START DATA RECORDS

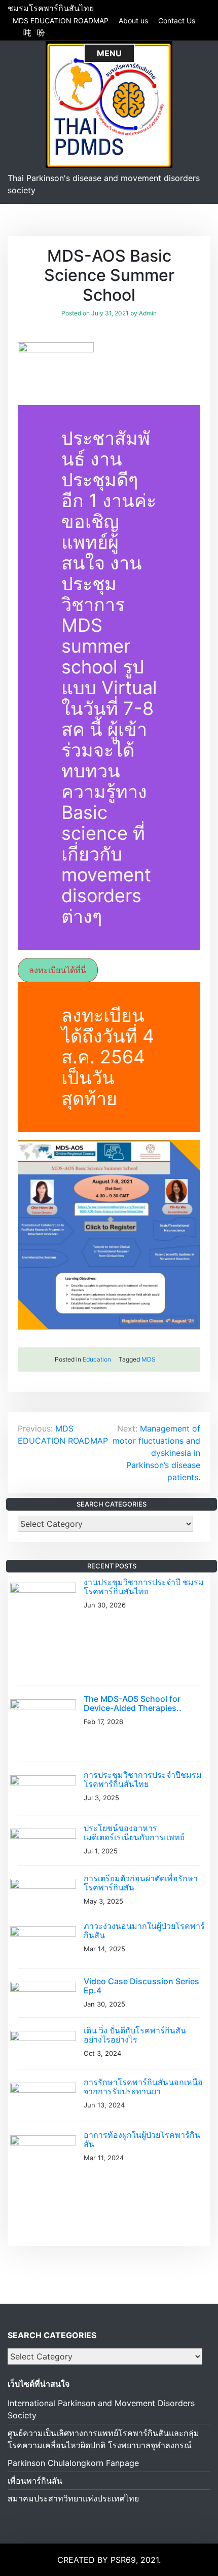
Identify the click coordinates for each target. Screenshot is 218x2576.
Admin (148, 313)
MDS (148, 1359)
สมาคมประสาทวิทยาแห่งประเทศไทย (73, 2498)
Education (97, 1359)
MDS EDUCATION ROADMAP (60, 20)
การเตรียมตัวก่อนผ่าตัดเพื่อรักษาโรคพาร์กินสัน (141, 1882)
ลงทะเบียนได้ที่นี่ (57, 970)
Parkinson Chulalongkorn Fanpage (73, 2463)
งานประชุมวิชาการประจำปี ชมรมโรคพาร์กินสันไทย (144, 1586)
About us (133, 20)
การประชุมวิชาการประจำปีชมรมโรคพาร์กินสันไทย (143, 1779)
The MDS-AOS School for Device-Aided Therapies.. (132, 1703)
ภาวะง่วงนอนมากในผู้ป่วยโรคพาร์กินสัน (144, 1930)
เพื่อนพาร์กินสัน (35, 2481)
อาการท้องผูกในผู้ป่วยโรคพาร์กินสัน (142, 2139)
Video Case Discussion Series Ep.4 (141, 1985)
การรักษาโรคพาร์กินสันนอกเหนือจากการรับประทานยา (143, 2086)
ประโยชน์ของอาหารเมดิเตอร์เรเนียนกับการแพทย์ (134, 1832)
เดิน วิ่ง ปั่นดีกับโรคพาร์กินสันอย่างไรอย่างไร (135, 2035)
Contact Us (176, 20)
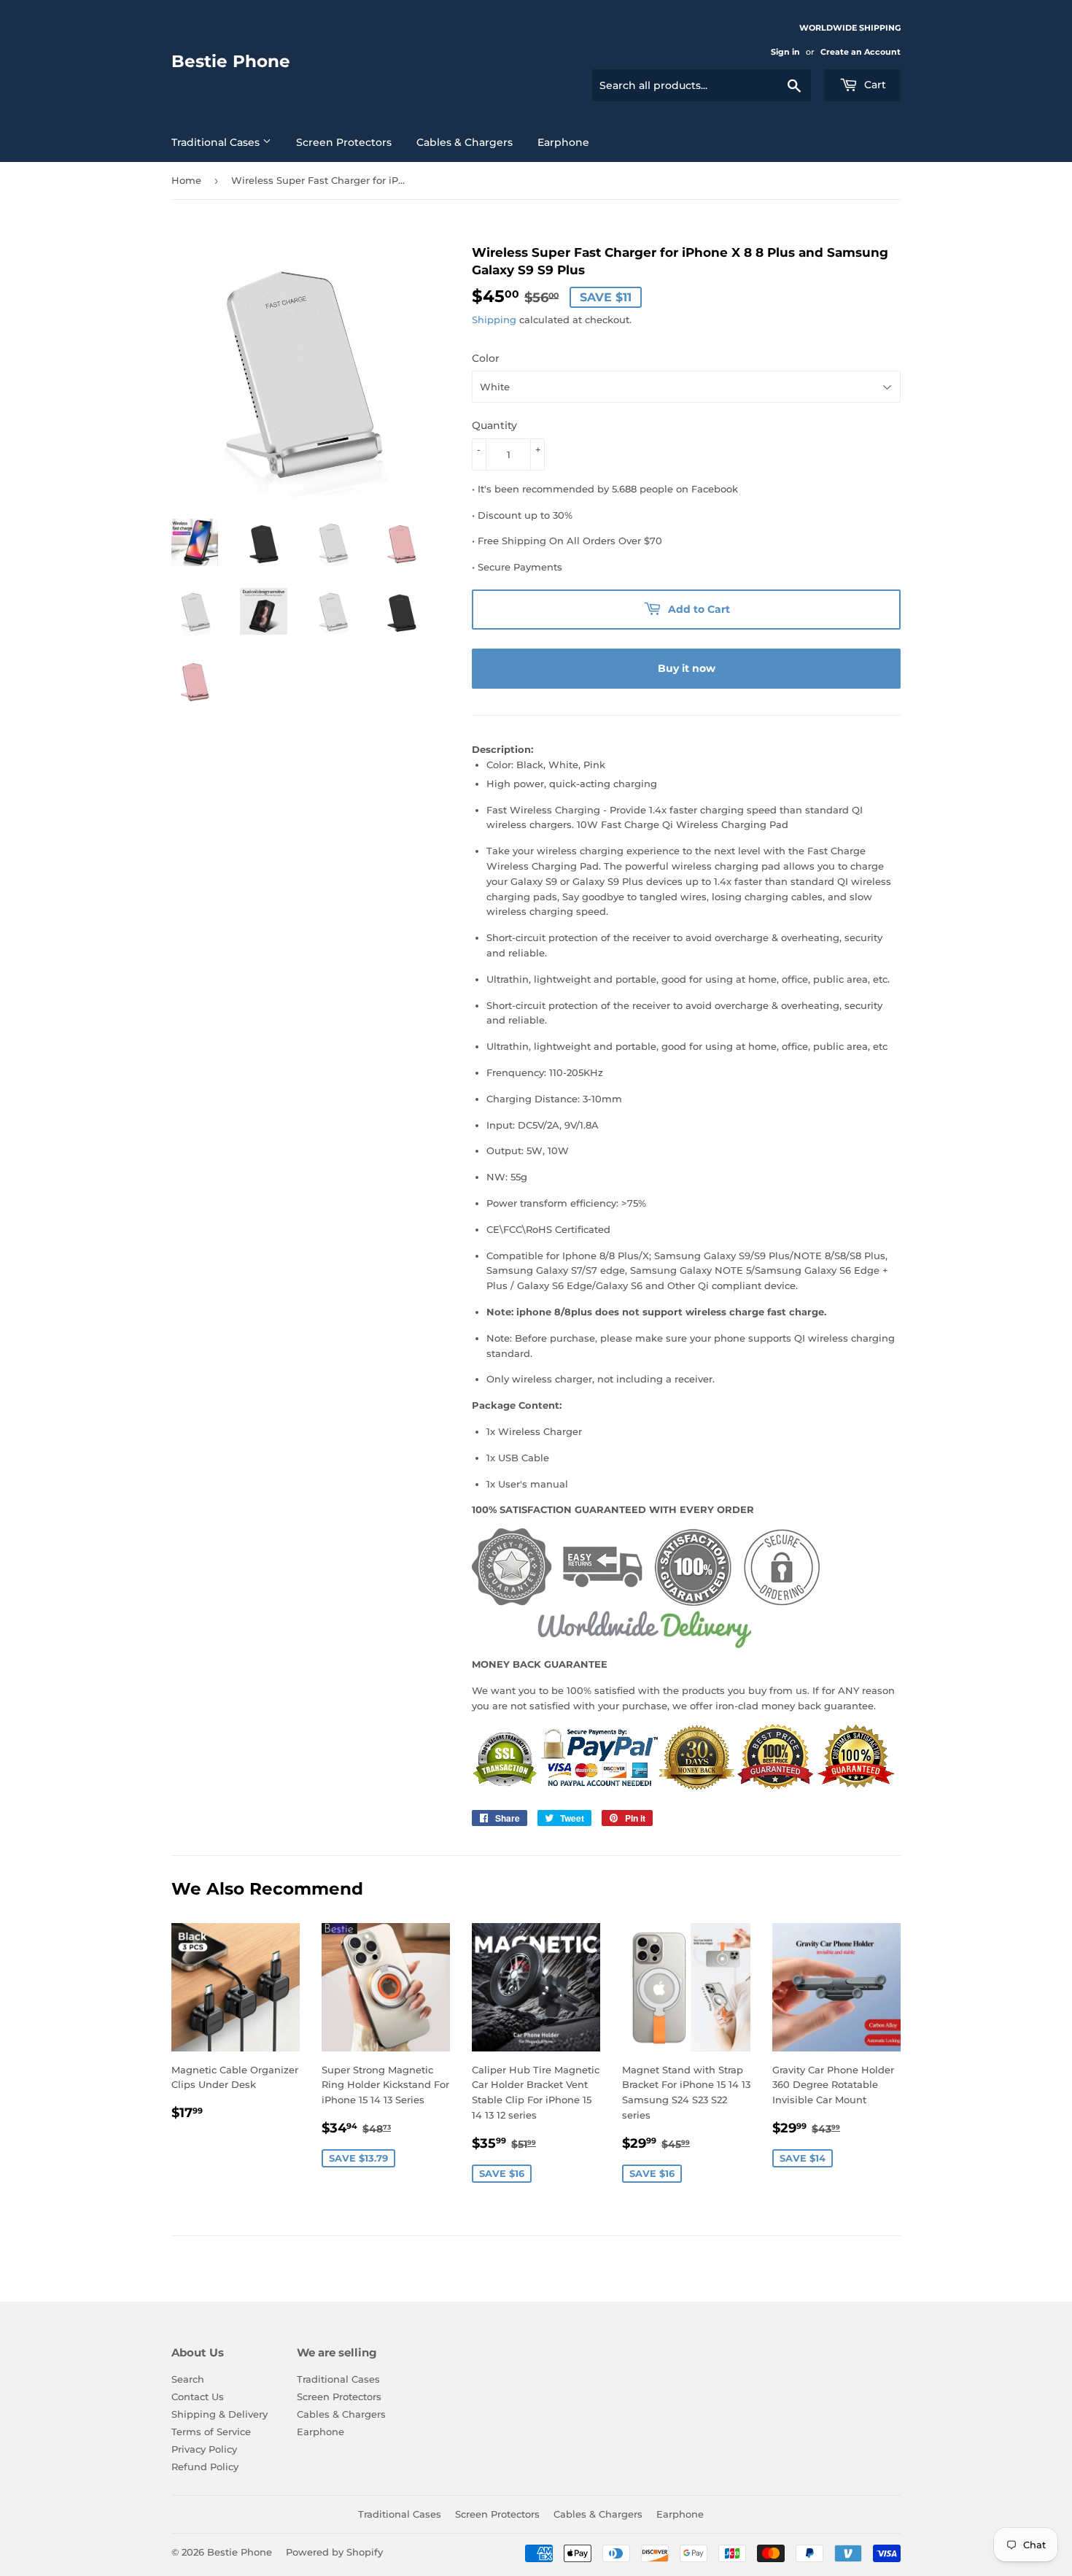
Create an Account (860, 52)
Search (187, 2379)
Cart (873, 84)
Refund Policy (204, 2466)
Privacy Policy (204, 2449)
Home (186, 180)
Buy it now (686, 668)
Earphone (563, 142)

END DATA RECORDS
START DATA RECORDS

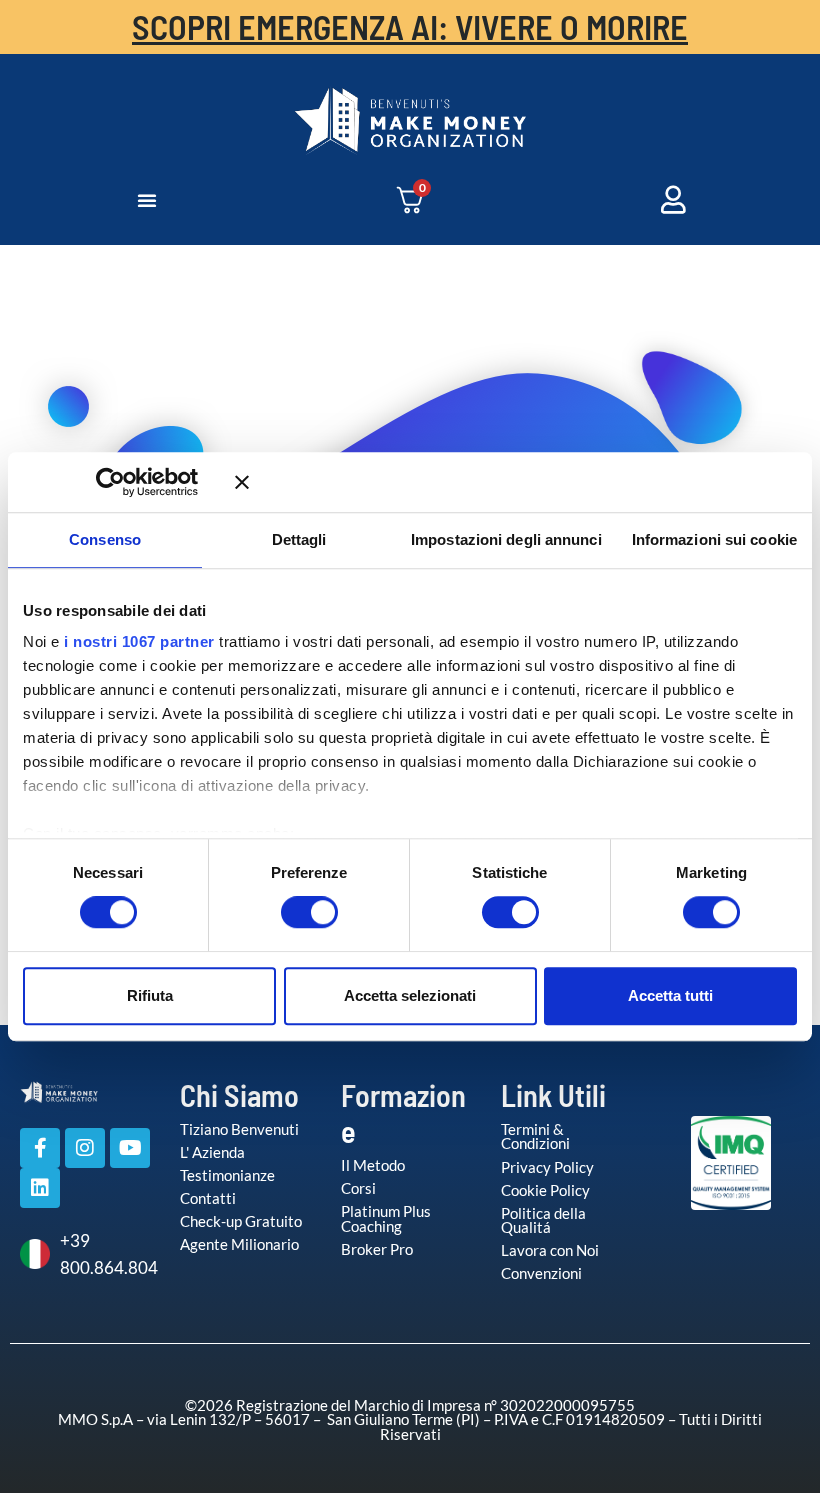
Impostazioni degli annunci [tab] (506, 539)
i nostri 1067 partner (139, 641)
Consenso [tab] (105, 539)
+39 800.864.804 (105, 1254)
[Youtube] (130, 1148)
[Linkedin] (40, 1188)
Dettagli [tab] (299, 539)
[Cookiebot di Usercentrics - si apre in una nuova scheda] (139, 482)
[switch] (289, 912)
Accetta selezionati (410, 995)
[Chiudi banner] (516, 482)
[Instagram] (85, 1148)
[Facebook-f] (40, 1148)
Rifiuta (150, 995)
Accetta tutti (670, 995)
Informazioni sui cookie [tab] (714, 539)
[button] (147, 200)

END DATA RECORDS

**AIM OF THE TASK**
Of all the material above, only the lines from the one that has "ลงทะเบียนได้ที่นี่ (57, 970)" down to the one that has "Earphone (563, 142)" are to be written out, exactly and with both ends included. Pictures are skipped.

**SOLUTION TO THIS PROBLEM**
ลงทะเบียนได้ที่นี่ (57, 970)
Parkinson Chulalongkorn Fanpage (73, 2463)
งานประชุมวิชาการประจำปี ชมรมโรคพาร์กินสันไทย (144, 1586)
About us (133, 20)
การประชุมวิชาการประจำปีชมรมโรคพาร์กินสันไทย (143, 1779)
The MDS-AOS School for Device-Aided Therapies.. (132, 1703)
ภาวะง่วงนอนมากในผู้ป่วยโรคพาร์กินสัน (144, 1930)
เพื่อนพาร์กินสัน (35, 2481)
อาการท้องผูกในผู้ป่วยโรคพาร์กินสัน (142, 2139)
Video Case Discussion Series Ep.4 (141, 1985)
การรักษาโรคพาร์กินสันนอกเหนือจากการรับประทานยา (143, 2086)
ประโยชน์ของอาหารเมดิเตอร์เรเนียนกับการแพทย์ (134, 1832)
เดิน วิ่ง ปั่นดีกับโรคพาร์กินสันอย่างไรอย่างไร (135, 2035)
Contact Us (176, 20)
Create an Account (860, 52)
Search (187, 2379)
Cart (873, 84)
Refund Policy (204, 2466)
Privacy Policy (204, 2449)
Home (186, 180)
Buy it now (686, 668)
Earphone (563, 142)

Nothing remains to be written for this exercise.